Your alert fires: frontend error rate >= 10%, triggered 6 min ago. You know something is broken. You need to know where.
Is the bug in your service, or is a downstream dependency failing and propagating errors upstream? You open your AI assistant, connected to SigNoz via the MCP server, and start investigating.
Prerequisites
- Connect your AI assistant to SigNoz using the MCP Server guide.
- Make sure your services are instrumented with distributed tracing. See Instrument Your Application if you haven't set this up.
Step 1: Group By Error
Show me errors for the frontend service in the last 15 minutes grouped by operation.
The results show these error patterns:
Here are the error traces for the frontend service in the last 15 minutes, grouped by operation:
# | Operation | Error Count
--|----------------------------------------------------------------------|------------
1 | oteldemo.ProductCatalogService/GetProduct | 288
2 | GET /api/recommendations | 133
3 | executing api route (pages) /api/recommendations | 133
4 | GET /api/products/index | 39
5 | executing api route (pages) /api/products/index | 39
6 | oteldemo.ProductCatalogService/ListProducts | 39
7 | oteldemo.RecommendationService/ListRecommendations | 37
8 | GET /api/products/[productId]/index | 25
9 | executing api route (pages) /api/products/[productId]/index | 25
10| GET | 16
11| POST /api/checkout | 8
12| executing api route (pages) /api/checkout | 7
13| oteldemo.CheckoutService/PlaceOrder | 6
14| POST /api/product-ask-ai-assistant/[productId]/index | 3
15| executing api route (pages) /api/product-ask-ai-assistant/[productId]| 3
16| oteldemo.ProductReviewService/AskProductAIAssistant | 3
17| GET /api/product-reviews-avg-score/[productId]/index | 2
18| executing api route (pages) /api/product-reviews/[productId]/index | 2
19| GET /api/products/{productId} | 2
20| oteldemo.ProductReviewService/GetAverageProductReviewScore | 2
Total errors: 811
Error rate: 18.4% (811 errors / 4,408 requests)

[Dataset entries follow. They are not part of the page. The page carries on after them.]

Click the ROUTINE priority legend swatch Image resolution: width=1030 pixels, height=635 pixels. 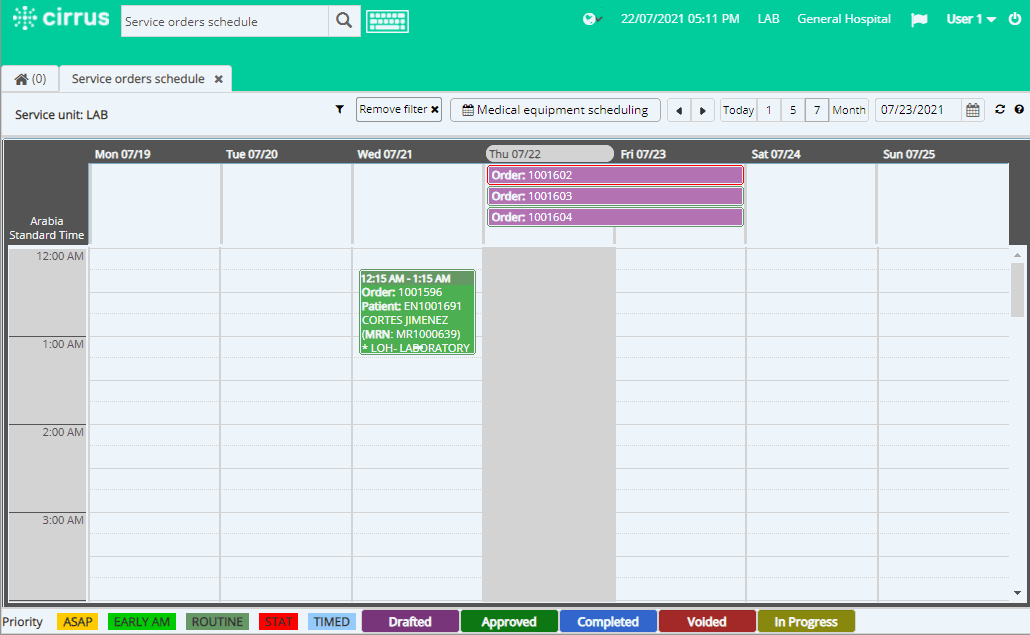coord(217,621)
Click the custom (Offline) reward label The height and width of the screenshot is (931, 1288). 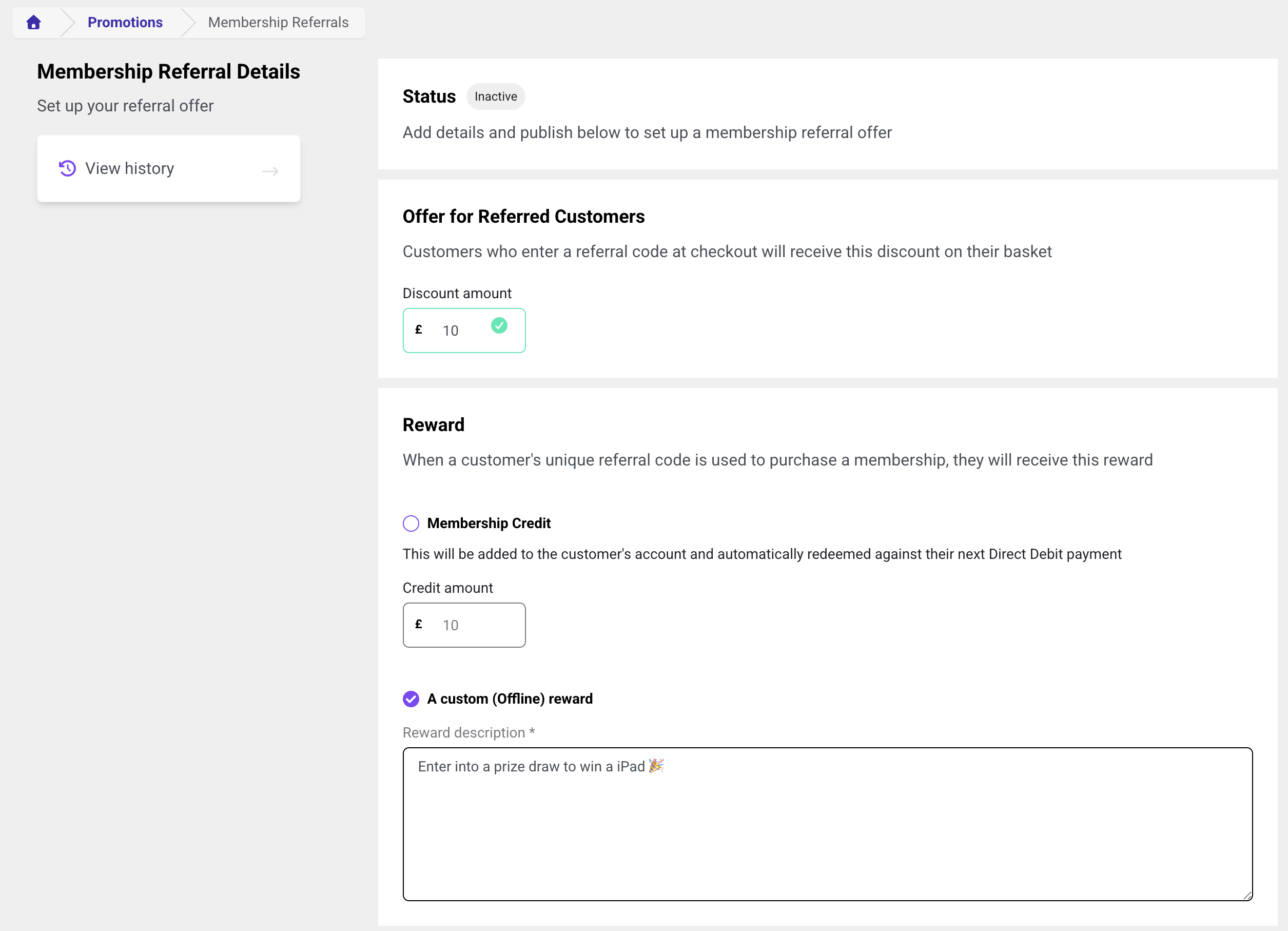click(x=510, y=699)
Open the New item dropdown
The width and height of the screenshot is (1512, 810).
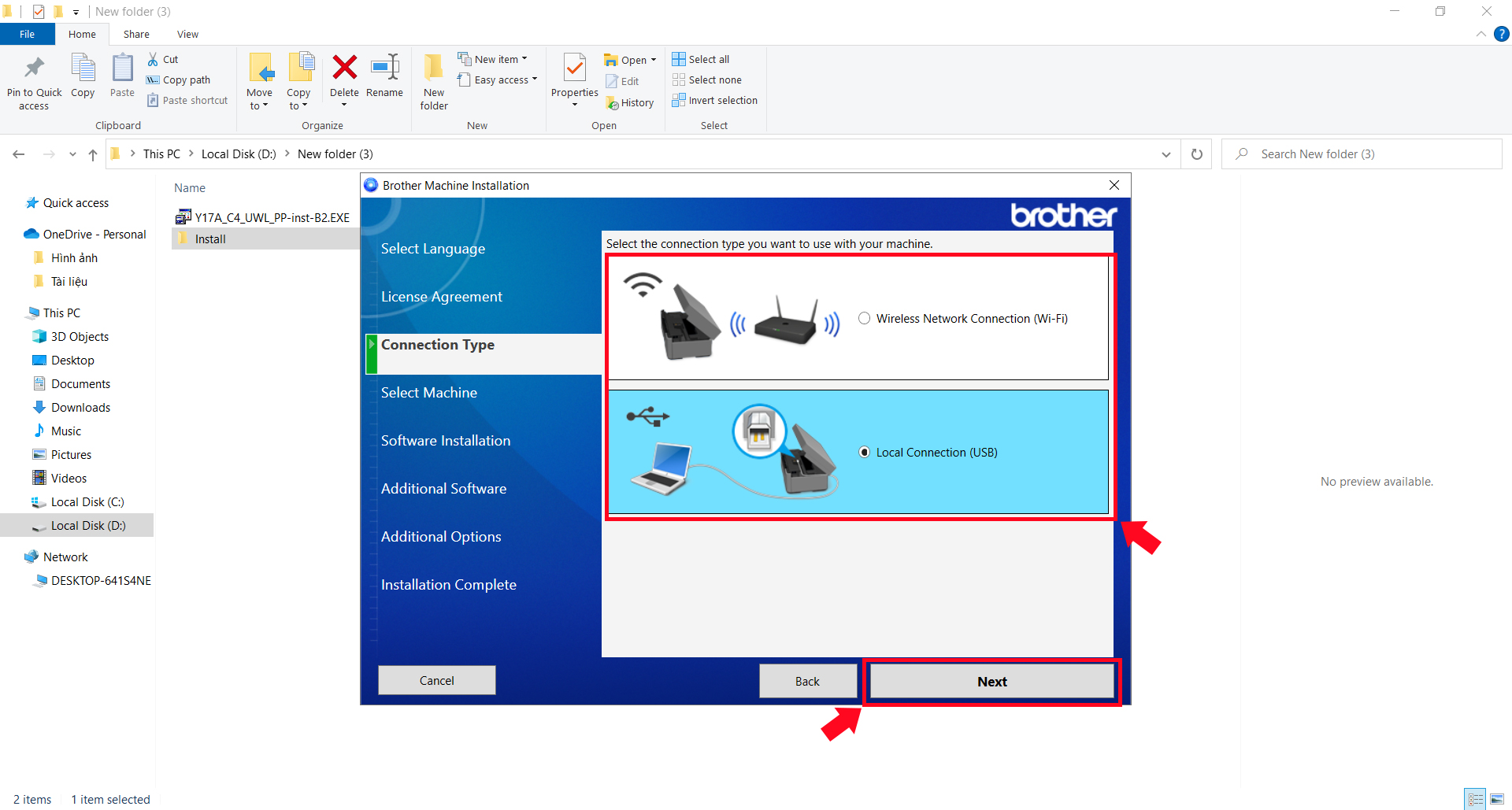point(497,58)
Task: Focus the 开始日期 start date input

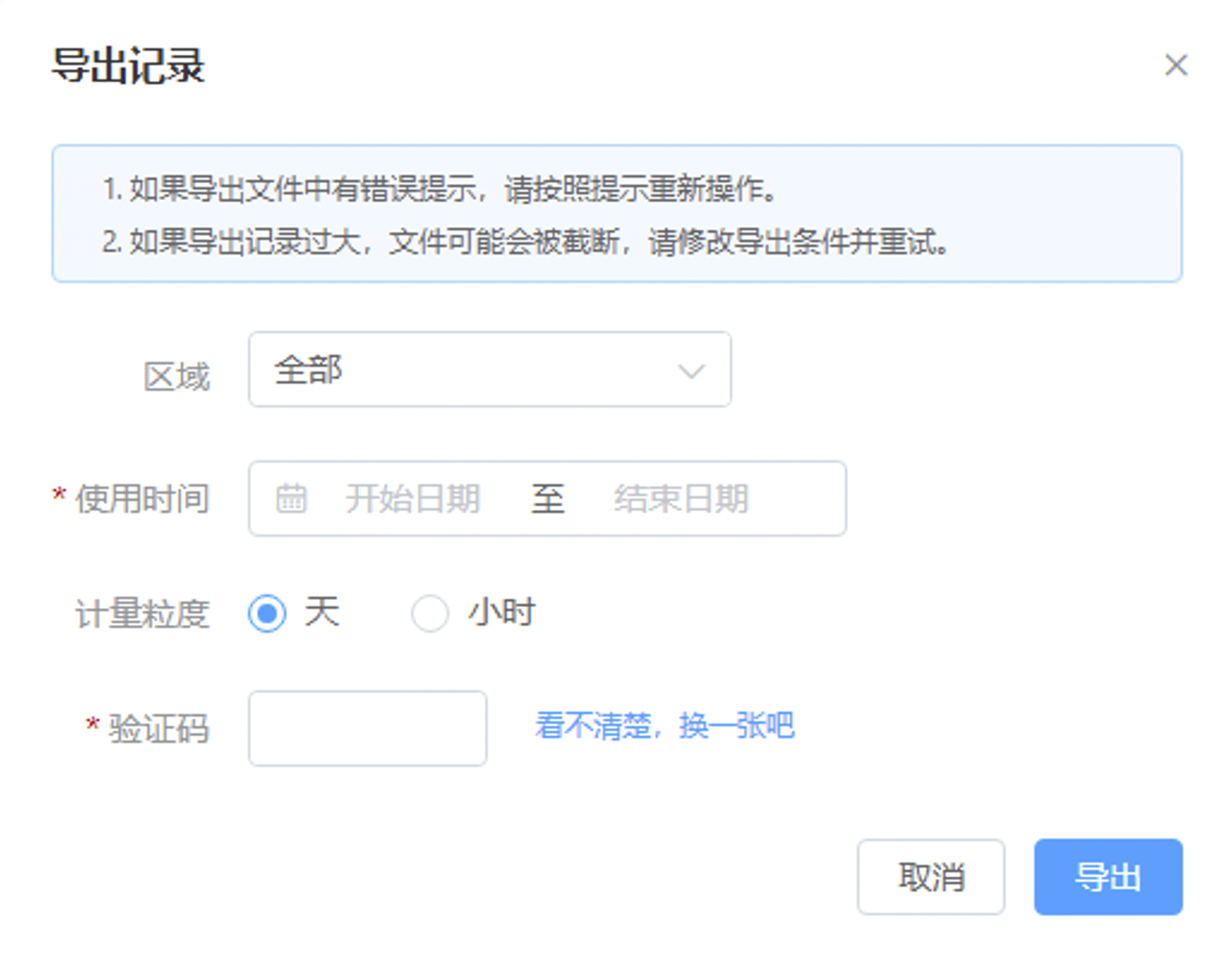Action: tap(413, 498)
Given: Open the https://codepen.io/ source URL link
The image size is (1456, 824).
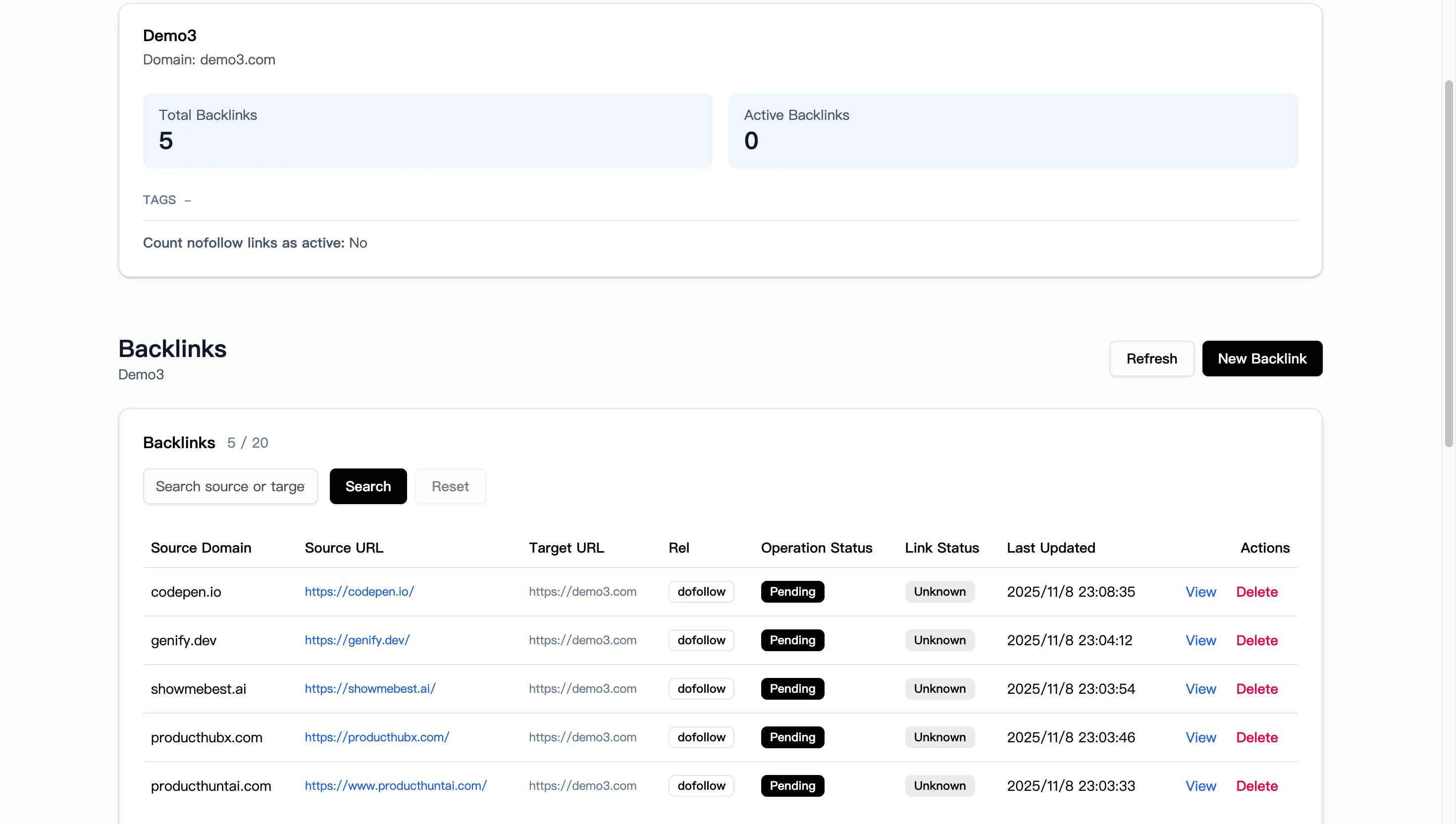Looking at the screenshot, I should (359, 591).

The majority of errors (288 out of 811) are coming from ProductCatalogService/GetProduct. That is 35% of all failures. This points to an issue with the product catalog service, not a bug in the frontend itself.
Step 2: Find Where in the Call Chain Errors Occur
Now you know which operation is failing most frequently, but you don't know where in the call chain the actual failure occurs. Is it the frontend making a bad request, or is a downstream service returning an error? You need to examine a trace to see the full span hierarchy.
Show me the span breakdown for a trace with the ProductCatalogService/GetProduct error. I want to see where in the call chain it failed.
The assistant pulls trace 1d67e93963c40ca811b85ec850d79265 and reconstructs the full call chain:
Call chain (reconstructed from parent/child links):
frontend-proxy: GET (8.7s, ok)
└─ frontend-proxy: router frontend egress (8.7s, ok)
└─ frontend: GET /api/recommendations [server] (8.7s, ok) ← upstream retry boundary
└─ frontend: GET /api/recommendations [server] (243.3s, ❌ 500)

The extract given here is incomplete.